William Robinson (November 22, 1840 – January 2, 1921) was an American inventor, electrical engineer, mechanical engineer and businessman. He invented the first track circuit used in railway signaling, a major development that improved railroad safety and efficiency.

==Early life and education==
William Robinson was born in Ireland on November 22, 1840. He came to the United States as a boy and lived in Brooklyn, New York for much of his adult life.

He received his B.A. degree in 1865 and his M.A. degree in 1868 from Wesleyan University. He received a Ph.D. in Electrical and Mechanical Engineering from Boston University in 1907.

==Railway signaling inventions==
Robinson began developing an automatic block signal system for railroads in 1867. His first system was installed on the Philadelphia and Erie Railroad in 1870. He received multiple patents for railway signaling inventions:
- 1870: automatic electrical and electrically controlled fluid pressure signal systems (U.S.)
- 1871: automatic electro-pneumatic electric signal systems (U.K.)
- 1872: closed track circuit system (U.S. and France).

Robinson's invention of the closed track circuit, often referred to as "failsafe" due to its ability to reliably detect abnormalities such as broken wiring or a broken rail, was one of the key developments in railway safety, and paved the way for trustworthy railway signaling. The failsafe track circuit remains in widespread use.

He established the Robinson Electric Railway Signal Company in 1873 and during the 1870s his signal systems were installed on railroads throughout the United States.

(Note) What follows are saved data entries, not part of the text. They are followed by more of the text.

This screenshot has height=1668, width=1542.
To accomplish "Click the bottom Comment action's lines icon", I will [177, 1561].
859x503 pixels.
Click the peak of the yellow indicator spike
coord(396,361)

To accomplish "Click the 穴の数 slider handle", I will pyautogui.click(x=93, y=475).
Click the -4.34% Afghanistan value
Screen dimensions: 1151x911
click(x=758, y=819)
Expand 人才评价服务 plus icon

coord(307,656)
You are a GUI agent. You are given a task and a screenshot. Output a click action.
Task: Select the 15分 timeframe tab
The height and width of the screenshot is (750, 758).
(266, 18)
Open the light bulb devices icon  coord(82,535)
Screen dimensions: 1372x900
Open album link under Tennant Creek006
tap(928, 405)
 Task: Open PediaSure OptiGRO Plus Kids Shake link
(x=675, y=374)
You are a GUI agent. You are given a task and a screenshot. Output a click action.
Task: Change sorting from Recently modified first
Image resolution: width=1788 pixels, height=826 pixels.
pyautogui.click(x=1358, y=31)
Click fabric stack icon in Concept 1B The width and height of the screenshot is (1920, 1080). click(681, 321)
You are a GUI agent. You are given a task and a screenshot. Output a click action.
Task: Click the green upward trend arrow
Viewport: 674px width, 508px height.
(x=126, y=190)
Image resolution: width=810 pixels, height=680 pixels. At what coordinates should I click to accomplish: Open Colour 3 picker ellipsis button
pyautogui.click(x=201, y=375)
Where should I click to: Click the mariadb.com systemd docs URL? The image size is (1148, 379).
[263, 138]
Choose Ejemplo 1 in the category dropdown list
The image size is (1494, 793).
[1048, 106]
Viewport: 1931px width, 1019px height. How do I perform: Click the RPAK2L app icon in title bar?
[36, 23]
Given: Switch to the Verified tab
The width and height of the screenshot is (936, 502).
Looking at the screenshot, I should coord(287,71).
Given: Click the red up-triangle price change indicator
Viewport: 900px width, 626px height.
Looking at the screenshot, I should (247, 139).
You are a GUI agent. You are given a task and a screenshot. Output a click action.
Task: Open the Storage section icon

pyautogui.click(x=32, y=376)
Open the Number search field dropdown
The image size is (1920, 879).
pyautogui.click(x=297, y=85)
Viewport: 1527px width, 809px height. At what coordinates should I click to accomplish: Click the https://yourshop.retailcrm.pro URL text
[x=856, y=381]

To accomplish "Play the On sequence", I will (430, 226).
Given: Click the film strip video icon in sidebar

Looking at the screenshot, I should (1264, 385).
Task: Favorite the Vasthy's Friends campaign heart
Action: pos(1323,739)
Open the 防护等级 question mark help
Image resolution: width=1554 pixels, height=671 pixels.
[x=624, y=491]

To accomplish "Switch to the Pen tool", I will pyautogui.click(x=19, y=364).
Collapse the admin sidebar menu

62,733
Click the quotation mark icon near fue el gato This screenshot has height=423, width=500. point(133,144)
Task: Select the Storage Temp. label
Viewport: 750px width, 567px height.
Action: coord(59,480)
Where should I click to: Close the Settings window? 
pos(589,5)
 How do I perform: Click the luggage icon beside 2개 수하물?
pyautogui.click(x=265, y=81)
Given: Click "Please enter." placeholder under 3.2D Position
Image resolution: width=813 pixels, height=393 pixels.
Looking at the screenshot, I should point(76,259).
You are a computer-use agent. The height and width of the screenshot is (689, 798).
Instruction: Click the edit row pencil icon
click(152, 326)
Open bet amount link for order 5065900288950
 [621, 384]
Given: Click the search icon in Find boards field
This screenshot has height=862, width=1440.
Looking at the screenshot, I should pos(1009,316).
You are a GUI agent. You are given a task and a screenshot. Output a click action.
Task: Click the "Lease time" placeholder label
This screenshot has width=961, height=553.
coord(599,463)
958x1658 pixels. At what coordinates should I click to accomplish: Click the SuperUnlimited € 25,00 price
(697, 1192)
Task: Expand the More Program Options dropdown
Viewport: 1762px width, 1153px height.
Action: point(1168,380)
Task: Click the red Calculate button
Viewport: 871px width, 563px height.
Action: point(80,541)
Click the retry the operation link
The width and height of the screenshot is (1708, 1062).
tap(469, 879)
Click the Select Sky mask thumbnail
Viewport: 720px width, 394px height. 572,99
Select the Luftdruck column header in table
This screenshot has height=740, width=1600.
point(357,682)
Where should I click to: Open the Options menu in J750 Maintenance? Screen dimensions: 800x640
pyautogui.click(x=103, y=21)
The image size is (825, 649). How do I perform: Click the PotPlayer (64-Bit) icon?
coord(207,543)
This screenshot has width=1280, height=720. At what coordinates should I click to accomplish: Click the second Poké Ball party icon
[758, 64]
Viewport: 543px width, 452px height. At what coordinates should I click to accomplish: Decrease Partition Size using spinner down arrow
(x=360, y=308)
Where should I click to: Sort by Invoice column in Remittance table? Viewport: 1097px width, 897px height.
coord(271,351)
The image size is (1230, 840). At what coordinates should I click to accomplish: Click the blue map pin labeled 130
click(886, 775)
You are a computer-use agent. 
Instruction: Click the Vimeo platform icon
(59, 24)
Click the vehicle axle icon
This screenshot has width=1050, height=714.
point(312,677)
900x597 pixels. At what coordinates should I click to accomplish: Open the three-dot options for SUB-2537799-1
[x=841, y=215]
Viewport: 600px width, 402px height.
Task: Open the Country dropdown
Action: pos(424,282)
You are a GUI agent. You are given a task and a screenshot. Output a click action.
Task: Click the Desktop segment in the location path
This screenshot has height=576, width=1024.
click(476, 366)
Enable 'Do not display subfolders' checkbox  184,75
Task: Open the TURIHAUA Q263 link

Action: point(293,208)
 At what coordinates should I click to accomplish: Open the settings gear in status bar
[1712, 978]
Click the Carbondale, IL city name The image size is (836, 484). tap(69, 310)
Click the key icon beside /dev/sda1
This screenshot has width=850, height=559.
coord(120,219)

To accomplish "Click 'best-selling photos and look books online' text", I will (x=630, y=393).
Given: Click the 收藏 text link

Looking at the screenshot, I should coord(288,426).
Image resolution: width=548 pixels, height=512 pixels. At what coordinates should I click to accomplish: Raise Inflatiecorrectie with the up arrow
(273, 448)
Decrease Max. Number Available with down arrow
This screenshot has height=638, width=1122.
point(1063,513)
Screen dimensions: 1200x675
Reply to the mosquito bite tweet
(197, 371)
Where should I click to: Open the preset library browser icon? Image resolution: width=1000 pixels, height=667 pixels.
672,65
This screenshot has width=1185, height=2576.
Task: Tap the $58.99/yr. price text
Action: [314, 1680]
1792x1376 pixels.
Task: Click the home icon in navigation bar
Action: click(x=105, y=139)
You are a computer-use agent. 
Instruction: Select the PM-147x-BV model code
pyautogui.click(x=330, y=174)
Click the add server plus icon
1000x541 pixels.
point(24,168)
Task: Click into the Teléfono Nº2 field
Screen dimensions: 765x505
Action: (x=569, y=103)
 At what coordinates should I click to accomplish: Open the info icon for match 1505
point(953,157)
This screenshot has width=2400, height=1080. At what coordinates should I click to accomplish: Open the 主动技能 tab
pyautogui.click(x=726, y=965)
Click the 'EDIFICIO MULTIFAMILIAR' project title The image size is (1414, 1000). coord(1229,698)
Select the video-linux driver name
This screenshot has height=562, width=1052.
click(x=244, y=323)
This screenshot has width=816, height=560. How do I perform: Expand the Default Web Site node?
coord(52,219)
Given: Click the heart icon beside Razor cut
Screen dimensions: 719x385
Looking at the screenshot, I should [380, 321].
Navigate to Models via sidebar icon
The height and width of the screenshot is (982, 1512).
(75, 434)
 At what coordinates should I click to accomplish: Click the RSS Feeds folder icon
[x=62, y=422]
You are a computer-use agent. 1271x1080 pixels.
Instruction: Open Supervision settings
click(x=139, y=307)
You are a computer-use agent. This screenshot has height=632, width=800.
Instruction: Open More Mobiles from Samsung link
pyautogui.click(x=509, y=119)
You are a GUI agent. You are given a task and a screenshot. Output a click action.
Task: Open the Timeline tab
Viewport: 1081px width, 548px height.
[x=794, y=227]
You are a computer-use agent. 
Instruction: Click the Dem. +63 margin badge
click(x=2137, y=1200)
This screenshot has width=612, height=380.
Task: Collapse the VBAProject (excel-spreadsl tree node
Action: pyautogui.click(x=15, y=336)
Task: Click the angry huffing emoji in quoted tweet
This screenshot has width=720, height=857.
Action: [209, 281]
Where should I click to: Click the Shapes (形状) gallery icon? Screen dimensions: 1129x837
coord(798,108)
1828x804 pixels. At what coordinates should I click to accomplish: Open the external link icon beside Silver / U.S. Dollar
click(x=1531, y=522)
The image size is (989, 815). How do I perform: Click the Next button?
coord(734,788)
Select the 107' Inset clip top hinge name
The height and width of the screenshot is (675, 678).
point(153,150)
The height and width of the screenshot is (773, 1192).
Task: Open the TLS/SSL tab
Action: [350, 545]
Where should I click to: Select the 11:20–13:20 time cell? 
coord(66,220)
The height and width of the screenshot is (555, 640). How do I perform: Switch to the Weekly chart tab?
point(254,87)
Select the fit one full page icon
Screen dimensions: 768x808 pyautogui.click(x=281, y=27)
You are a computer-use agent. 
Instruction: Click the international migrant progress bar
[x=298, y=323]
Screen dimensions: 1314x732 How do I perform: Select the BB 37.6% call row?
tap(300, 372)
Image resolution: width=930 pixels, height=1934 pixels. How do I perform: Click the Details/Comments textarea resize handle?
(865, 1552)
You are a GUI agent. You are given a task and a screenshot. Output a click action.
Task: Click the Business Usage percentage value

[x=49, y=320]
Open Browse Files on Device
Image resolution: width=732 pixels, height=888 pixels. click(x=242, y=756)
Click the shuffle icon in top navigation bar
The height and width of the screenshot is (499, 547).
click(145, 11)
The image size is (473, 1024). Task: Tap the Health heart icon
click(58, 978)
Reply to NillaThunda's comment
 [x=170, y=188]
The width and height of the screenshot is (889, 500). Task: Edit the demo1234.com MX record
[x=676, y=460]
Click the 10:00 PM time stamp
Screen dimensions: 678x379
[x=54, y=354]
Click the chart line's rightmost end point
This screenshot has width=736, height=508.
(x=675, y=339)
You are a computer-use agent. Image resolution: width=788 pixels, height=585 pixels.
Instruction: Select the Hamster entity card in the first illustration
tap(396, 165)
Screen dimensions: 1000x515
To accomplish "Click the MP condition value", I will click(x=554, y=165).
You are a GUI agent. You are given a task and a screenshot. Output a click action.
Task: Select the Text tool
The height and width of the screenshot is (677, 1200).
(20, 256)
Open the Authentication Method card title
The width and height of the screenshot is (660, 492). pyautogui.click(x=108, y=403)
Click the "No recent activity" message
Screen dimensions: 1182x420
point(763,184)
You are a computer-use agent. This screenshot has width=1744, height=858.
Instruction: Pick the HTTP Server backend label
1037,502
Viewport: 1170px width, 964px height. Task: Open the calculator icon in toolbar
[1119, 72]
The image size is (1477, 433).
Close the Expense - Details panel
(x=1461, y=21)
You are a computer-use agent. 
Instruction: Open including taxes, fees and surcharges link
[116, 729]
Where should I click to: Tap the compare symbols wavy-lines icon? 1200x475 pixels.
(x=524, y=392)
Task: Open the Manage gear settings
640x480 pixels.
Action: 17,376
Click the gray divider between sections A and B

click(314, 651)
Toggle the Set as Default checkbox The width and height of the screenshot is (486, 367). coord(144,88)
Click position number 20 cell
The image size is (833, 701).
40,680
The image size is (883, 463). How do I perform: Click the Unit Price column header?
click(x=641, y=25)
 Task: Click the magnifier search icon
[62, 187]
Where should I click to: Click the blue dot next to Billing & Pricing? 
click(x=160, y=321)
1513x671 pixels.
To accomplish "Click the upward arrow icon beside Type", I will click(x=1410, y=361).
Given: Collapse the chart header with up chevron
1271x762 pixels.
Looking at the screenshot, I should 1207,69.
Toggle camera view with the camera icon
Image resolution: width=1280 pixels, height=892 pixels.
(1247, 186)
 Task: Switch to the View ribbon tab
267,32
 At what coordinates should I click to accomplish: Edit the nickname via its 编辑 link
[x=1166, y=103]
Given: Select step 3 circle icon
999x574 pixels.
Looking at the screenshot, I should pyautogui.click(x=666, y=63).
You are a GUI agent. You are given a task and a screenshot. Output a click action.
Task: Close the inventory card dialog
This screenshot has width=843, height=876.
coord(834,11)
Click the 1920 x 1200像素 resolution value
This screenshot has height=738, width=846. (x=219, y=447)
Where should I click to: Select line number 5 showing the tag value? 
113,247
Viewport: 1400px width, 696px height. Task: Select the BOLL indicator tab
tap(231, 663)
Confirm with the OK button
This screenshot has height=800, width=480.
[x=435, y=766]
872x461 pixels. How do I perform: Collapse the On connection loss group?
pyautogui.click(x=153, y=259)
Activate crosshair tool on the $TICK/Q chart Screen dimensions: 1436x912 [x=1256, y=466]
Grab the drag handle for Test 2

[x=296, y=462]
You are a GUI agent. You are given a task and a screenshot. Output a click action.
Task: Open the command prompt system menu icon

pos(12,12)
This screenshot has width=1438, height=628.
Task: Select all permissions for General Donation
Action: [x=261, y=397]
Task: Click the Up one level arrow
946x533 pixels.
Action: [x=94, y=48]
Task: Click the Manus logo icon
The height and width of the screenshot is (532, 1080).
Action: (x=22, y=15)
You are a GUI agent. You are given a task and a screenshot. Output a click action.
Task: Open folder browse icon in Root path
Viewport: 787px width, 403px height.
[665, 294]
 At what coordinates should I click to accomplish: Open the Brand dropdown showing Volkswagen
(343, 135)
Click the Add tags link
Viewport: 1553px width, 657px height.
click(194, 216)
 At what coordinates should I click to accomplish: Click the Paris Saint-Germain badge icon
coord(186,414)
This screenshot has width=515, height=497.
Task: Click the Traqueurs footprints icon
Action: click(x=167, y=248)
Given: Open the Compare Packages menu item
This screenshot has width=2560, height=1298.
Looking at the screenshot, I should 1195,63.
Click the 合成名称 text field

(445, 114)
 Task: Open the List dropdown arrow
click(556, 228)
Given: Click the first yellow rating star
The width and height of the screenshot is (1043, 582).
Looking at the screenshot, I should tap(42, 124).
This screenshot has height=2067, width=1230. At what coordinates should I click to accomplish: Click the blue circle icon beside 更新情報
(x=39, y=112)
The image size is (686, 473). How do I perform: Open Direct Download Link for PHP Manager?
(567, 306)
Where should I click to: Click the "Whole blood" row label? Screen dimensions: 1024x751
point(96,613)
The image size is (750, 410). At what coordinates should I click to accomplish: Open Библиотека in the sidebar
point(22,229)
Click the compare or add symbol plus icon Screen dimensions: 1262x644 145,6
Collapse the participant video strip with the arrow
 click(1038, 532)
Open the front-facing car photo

He lived in Boston in the mid-1870s and supervised installation of his systems on the Boston and Lowell Railroad, the Boston and Providence Railroad, and other roads in the region. He organized the Union Electric Signal Company in 1878. This company, holding valuable patents on track circuit designs, was acquired by the newly formed Union Switch and Signal (US&S) in 1881.

==Other inventions==
Following the sale of Union Electric Signal to US&S, Robinson turned his attention to other fields, particularly mechanical inventions. His other significant inventions included:
- the Robinson radial car truck
- the first coaster brake used on bicycles
- roller bearing skates, and
- a repeating telephone.

William Robinson was the author of History of Automatic Electric and Electrically Controlled Fluid Pressure Signal Systems for Railroads (1906).

==Professional recognition==
Robinson was a Fellow of the American Institute of Electrical Engineers, and an esteemed member of the Signal Section of the American Railway Association.

Robinson died on January 2, 1921, in Brooklyn.